Try to remove as much of the rock wool as possible. A good 20:1 bleach dip before setting is good too.
Note: this is generally speaking since all plants have individual planting preferences.
For rooted plants: cut the tips of the roots to induce new growth [don't cut the roots of anubias]. Make a hole, insert (deep), cover, and then slightly pull up on it [Vallis and sags should have the upper portion of the crown visible].
For bulbs and rhizomes: Again, cut some of the roots. Some of the bulb should be protruding from the substrate [banana plants should be more out than in]. Plant rhizomes at an angle so that while still deep, the sprouting end, or "eyes", of the tuber will not be restricted.
For stem plants: If possible try to plant them in groups with each stem having its own hole -this will curtail the spreading of rotting roots. Take off some of the lower leaves to avoid them from being covered -new roots will sprout from these nodes anyway.

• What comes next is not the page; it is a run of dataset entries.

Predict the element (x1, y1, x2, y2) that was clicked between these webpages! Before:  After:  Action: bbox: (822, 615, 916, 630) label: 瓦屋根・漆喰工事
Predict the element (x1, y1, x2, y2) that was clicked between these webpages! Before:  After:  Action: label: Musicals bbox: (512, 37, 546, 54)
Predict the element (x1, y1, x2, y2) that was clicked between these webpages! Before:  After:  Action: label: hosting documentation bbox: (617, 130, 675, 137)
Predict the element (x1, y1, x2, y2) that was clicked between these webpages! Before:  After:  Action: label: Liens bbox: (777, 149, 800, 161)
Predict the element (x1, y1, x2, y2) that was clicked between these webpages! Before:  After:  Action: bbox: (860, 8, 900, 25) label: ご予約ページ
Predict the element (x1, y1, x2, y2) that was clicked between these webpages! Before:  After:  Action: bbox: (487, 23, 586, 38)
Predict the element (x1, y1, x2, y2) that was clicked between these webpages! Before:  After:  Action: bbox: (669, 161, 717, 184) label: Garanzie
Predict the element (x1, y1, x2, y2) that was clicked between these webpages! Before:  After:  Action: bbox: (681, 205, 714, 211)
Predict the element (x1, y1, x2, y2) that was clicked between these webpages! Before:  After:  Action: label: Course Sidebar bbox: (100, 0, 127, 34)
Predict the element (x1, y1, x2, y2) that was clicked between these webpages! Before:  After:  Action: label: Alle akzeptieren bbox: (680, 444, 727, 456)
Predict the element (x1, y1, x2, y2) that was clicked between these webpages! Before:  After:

Fern species and some bolbitus: Don't
plant directly in the ground. Anchor them to a piece of wood or rock with some fishing line till they take hold. Java fern my be planted in a shaded area.
Floating plants: Avoid trimming the root shoots. Can be planted with the use of weights. You can skip the weights if you have a good pair of planting claws which will allow you to set them nice and deep into the bottom material.
And always make sure to leave enough room around the roots for future growth -when planting near the back and edges leave some space in between the plant and the glass- this way growth won't be stifled and getting a scrubber in there for algae scrapping won't be more of a chore than it already is.